The 2015 NTA Shortlist in Prose (in alphabetical order by author):
New Waw, Saharan Oasis by Ibrahim al-Koni (Libya)
Translated from the Arabic by William M. Hutchins
(Center for Middle Eastern Studies at the University of Texas at Austin)
William M. Hutchins’ translation of New Waw: Saharan Oasis masterfully channels the poetic rhythms of Ibrahim al-Koni’s tale of a group of Tuareg, struggling with their evolution from a nomadic tribe to a settled community and the tensions that inevitably arise. Legends, fables, prophecies and tribal laws, expressed in lyrical, metaphorical language, give a glimpse into the group’s traditions and the Tuareg mythical paradise oasis, Waw.
End of Days by Jenny Erpenbeck (Germany)
Translated from the German by Susan Bernofsky
In a dreamlike series of five “books,” The End of Days addresses the question of what if a baby who died in the early twentieth century had lived longer, only to die during later decades in the midst of world wars and cultural upheaval. How could it all have gone differently had that baby grown up and had a family through those historical times? Susan Bernofsky’s translation artfully captures the haunting yet exhilarating possibilities of the impact of one life.
The Woman Who Borrowed Memories by Tove Jansson (Finland)
Translated from the Swedish by Thomas Teal & Silvester Mazzarella
(New York Review Books)
Thomas Teal and Silvester Mazzarella have brought Tove Jansson’s stories from The Woman who Borrowed Memories into a richly modulated English that suits her compact tales of the small pleasures and terrors that inflect both young and old, artist and outsider. Jansson’s attention to the small shifts in light and darkness are rendered with correspondingly nuanced prose that helps the reader see both in and out of the windows of her tiny, marvelous tales.
Why I Killed My Best Friend by Amanda Michalopoulou (Greece)
Translated from the Greek by Karen Emmerich
(Open Letter Books)
Karen Emmerich’s sensitive and deft translation from the of Amanda Michalopoulou’s Why I Killed My Best Friend brings to life a coming-of-age tale of two young women from distant lands finding their way together in Athens amid the political and social upheavals of the ’70s and ’80s in a tale that is startlingly relevant to the present moment. Emmerich’s surefooted dialogue, seamless weaving of context, and caring attention to detail allow the tale of love and crisis, both national and personal, to resonate and shine.
Anna Karenina by Leo Tolstoy (Russia)
Translated from the Russian by Marian Schwartz
(Yale University Press)
Marian Schwartz deftly departs from Constance Garnett’s 1901 English translation of Leo Tolstoy’s masterpiece. In her translation, Garnett tended to smooth out Tolstoy’s unconventional use of language. Instead, Schwartz underscores and celebrates Tolstoy’s unorthodox choices grounded in aesthetic and ethical motives through her insightful and inspiring new translation.

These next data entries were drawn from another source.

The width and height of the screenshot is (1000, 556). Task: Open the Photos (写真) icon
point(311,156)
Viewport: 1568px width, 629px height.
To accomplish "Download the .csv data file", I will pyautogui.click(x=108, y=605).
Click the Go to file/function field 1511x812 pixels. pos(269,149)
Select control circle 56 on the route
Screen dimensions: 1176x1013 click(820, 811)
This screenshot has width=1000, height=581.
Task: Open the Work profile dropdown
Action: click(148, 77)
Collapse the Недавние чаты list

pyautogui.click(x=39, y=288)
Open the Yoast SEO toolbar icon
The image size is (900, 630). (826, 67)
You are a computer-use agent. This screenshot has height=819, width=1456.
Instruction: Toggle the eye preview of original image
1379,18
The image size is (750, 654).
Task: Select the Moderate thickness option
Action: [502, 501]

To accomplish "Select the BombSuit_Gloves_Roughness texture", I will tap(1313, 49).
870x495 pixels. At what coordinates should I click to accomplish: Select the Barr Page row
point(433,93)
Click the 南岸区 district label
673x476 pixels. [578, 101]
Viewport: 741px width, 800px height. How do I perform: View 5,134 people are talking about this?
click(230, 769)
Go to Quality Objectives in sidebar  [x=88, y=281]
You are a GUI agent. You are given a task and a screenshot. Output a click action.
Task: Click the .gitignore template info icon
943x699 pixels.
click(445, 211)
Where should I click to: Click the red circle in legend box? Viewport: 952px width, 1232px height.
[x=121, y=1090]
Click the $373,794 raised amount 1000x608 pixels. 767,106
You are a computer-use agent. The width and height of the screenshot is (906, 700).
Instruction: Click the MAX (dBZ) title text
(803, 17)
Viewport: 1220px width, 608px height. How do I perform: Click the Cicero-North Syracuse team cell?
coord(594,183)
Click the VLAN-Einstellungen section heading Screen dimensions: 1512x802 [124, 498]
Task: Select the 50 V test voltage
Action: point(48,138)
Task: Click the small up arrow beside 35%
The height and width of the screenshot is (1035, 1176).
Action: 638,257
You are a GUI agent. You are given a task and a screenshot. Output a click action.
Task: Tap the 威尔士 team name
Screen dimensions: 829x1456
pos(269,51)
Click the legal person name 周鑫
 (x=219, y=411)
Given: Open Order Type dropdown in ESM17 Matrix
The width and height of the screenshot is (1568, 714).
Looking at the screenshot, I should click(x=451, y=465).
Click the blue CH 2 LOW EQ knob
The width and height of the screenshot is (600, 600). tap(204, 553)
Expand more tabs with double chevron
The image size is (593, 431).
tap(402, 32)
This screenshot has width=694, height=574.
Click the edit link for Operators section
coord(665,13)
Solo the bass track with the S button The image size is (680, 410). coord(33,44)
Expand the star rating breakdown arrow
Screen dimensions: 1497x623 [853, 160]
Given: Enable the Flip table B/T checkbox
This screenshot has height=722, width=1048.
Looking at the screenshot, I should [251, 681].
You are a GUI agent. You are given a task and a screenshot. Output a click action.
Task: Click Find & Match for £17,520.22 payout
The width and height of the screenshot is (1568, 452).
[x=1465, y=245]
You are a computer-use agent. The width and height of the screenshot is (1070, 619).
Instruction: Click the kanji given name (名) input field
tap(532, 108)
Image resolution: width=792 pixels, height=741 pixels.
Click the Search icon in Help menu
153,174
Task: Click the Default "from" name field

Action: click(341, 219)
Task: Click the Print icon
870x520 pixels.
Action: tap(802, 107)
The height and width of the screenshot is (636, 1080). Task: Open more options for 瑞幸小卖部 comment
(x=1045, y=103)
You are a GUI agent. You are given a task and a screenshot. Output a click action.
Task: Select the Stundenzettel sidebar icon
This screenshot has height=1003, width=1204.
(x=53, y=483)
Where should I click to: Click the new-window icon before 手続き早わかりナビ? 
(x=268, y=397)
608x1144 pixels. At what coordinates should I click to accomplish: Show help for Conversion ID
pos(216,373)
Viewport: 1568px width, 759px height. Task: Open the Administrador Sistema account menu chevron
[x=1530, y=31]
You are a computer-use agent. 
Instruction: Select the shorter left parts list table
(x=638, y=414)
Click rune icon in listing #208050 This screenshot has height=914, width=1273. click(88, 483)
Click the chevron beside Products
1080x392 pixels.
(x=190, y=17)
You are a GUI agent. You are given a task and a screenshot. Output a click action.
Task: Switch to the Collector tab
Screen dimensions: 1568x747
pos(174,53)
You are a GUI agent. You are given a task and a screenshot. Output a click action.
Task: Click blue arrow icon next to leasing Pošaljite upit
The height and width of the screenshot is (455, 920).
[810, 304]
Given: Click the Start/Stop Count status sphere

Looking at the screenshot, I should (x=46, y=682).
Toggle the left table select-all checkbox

Running Through Beijing by Xu Zechen (China)
Translated from the Chinese by Eric Abrahamsen
(Two Lines Press)
Eric Abrahamsen beautifully renders Duanhuang’s chaotic marathon through Beijing’s unglamorous quarters. This refreshing social critique features a wide array of colorful hustlers dealing in pirated DVDs, fake IDs, and prostitution. Through Duanhuang, we follow the characters’ struggles to rise above their economic conditions as they develop a sense of loyalty and community within a deeply corrupt society. The narrator’s colloquial voice and author’s compassionate portraits emerge with grace through Eric Abrahamsen translation.